◆ RECORD EXTRACTS ◆
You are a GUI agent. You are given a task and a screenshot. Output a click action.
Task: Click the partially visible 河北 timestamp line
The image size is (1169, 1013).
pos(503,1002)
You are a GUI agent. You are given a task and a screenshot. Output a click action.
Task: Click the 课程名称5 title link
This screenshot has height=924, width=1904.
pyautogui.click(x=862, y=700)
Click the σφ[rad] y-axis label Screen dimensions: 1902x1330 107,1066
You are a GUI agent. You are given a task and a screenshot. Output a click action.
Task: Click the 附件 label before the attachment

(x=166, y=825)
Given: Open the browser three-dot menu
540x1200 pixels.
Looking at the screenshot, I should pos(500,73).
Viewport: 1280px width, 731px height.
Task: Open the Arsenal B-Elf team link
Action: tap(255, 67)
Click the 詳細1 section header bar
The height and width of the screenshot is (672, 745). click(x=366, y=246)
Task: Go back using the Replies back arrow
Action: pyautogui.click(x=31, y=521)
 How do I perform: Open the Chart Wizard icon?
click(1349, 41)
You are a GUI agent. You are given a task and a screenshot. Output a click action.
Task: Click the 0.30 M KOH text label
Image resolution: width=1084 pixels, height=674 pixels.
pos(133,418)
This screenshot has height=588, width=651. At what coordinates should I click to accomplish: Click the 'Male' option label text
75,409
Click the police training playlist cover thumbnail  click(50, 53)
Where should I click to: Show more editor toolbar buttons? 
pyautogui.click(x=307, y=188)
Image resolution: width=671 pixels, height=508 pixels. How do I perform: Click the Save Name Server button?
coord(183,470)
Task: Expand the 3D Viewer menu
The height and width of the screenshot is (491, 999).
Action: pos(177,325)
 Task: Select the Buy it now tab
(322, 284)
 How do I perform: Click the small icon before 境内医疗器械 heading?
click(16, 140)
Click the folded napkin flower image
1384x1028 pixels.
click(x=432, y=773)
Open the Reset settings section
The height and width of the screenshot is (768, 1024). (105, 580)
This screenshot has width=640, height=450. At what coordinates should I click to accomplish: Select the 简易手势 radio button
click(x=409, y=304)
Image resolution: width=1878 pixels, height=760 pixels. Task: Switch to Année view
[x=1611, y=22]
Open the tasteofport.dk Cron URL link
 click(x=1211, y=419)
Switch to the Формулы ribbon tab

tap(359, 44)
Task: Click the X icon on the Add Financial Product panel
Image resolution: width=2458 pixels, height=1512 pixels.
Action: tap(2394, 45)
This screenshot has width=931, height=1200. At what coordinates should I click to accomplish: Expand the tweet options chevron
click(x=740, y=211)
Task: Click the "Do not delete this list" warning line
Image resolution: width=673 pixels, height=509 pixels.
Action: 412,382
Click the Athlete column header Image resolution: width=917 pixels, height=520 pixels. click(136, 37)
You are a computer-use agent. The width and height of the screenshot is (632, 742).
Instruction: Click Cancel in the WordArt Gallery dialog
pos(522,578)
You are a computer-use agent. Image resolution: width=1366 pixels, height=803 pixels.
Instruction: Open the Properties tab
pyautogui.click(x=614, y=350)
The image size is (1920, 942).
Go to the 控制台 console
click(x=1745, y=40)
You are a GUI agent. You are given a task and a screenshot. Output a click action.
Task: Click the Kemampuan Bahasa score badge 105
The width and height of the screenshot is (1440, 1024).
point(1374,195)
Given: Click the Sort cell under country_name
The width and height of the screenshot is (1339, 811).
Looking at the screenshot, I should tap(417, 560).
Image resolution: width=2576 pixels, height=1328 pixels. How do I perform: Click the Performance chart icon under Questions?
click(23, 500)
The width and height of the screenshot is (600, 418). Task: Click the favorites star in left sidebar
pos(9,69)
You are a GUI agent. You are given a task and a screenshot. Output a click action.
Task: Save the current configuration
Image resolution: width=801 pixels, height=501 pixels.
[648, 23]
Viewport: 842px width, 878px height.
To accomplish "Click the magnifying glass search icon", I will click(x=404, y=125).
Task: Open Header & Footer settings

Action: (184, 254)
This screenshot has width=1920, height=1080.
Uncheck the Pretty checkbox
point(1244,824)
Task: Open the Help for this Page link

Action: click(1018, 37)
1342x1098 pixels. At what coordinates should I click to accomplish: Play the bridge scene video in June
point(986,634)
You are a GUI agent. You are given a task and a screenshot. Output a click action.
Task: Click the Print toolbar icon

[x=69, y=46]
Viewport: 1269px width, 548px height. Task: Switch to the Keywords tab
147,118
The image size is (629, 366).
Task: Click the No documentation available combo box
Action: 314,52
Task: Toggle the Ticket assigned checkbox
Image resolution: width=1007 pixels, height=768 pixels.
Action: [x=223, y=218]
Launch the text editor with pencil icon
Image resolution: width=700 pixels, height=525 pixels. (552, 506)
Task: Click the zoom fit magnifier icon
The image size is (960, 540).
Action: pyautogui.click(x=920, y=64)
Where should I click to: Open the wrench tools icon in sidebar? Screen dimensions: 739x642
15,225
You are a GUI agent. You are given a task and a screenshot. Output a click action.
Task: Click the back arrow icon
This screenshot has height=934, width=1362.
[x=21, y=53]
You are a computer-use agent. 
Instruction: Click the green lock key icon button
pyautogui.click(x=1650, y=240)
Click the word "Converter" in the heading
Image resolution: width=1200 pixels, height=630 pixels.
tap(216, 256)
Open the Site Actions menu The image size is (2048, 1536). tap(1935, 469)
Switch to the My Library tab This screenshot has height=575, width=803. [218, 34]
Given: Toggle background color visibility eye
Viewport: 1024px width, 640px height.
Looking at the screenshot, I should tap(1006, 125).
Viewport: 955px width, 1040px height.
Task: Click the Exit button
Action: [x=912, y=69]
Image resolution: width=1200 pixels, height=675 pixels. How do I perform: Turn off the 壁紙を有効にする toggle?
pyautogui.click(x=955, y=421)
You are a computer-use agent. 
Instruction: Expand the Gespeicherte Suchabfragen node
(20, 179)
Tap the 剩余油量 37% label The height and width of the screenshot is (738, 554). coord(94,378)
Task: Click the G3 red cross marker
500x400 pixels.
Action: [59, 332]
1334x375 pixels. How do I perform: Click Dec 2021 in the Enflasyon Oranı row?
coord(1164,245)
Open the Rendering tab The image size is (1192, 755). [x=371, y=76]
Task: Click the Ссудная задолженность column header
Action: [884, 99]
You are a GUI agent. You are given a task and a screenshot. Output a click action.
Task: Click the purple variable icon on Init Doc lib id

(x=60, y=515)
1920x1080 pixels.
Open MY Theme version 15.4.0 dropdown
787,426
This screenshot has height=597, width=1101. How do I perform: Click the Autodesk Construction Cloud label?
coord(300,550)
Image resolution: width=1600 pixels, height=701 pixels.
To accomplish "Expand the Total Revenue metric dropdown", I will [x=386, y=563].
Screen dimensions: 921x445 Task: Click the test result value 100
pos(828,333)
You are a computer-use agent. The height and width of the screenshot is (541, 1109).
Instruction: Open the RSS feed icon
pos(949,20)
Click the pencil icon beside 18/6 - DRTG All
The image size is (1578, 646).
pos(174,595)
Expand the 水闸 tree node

◆ TASK TO CARRY OUT ◆
Filter the records above and copy every line that contains the string "dropdown", matching its case exactly.

◆ THE REPLY ◆
Open MY Theme version 15.4.0 dropdown
To accomplish "Expand the Total Revenue metric dropdown", I will [x=386, y=563].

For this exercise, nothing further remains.